Ensemble, ils se recueillent devant une installation artistique face au bâtiment du Muhammad Ali Center, où le public dépose des bouquets.
De l'Arabie à l'Indonésie
Mohamed Ali "était célèbre pour de multiples raisons, mais la principale c'est qu'il a embrassé la religion musulmane", affirme l'imam de nationalité américaine.
"The Greatest", explique-t-il, est respecté du Pakistan à l'Indonésie, de l'Arabie Saoudite à la Malaisie et dans de multiples pays africains, pour les valeurs qu'il a toujours mises en avant.
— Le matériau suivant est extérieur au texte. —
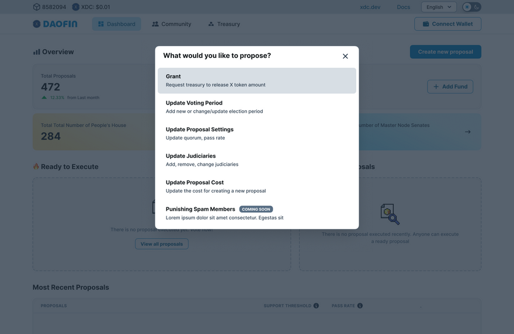Image resolution: width=514 pixels, height=334 pixels.
Task: Pick the Update Judiciaries option
Action: 256,160
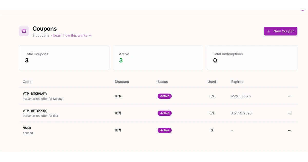This screenshot has height=162, width=308.
Task: Click the plus icon in New Coupon
Action: [269, 31]

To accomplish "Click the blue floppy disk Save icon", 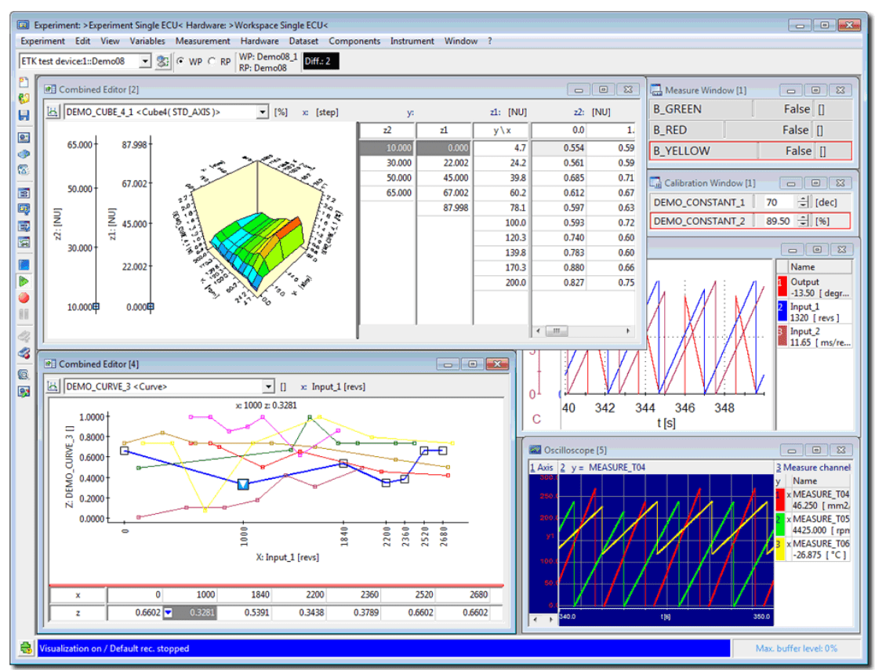I will pos(24,115).
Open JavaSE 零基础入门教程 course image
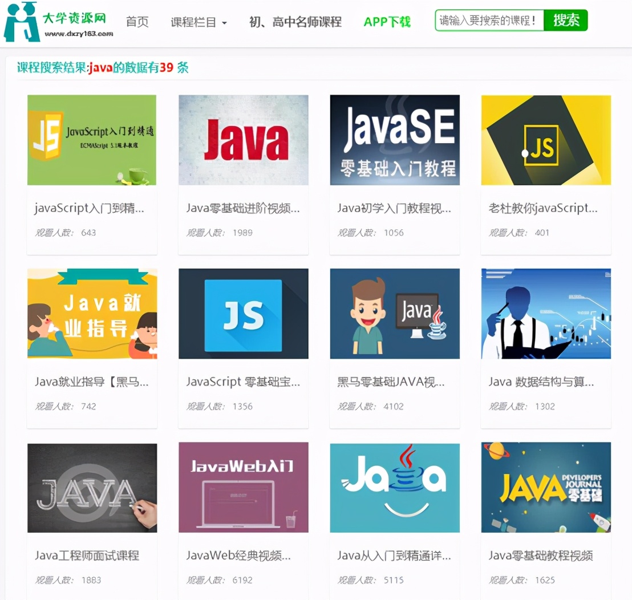The width and height of the screenshot is (632, 600). 395,140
"Il n'a jamais voulu tuer personne", ajoute-t-il en référence au refus de Mohamed Ali de servir sous les drapeaux, une posture qui lui a fait perdre durant plusieurs années son titre mondial de champion.
"Il a toujours lutté pour la vérité et, dans les pays musulmans, on aime les personnes droites, mais également capables d'affection et de pardon", conclut l'imam Shaheed.
Déjà immédiatement après les attentats du 11 septembre 2001, Mohamed Ali avait osé parler d'une voix forte pour mettre en garde contre toute tentation d'amalgame.
"L'islam n'est pas une religion meurtrière, l'islam signifie la paix. Je ne peux pas m'asseoir à la maison et regarder les gens étiqueter les musulmans comme la cause de ce problème", avait-il lancé.
Bernie Sanders, le candidat en seconde place des primaires démocrates, a de son côté rappelé que l'icône de Louisville n'était pas qu'un athlète hors norme ni qu'un immense champion de la lutte pour les droits civiques.
"Aux partisans de Donald Trump qui estiment possible de dire qu'ils adorent Mohamed Ali mais détestent les musulmans, je rappelle que Mohamed Ali était un musulman très pieux, pour qui la religion était une chose centrale", a affirmé le sénateur du Vermont.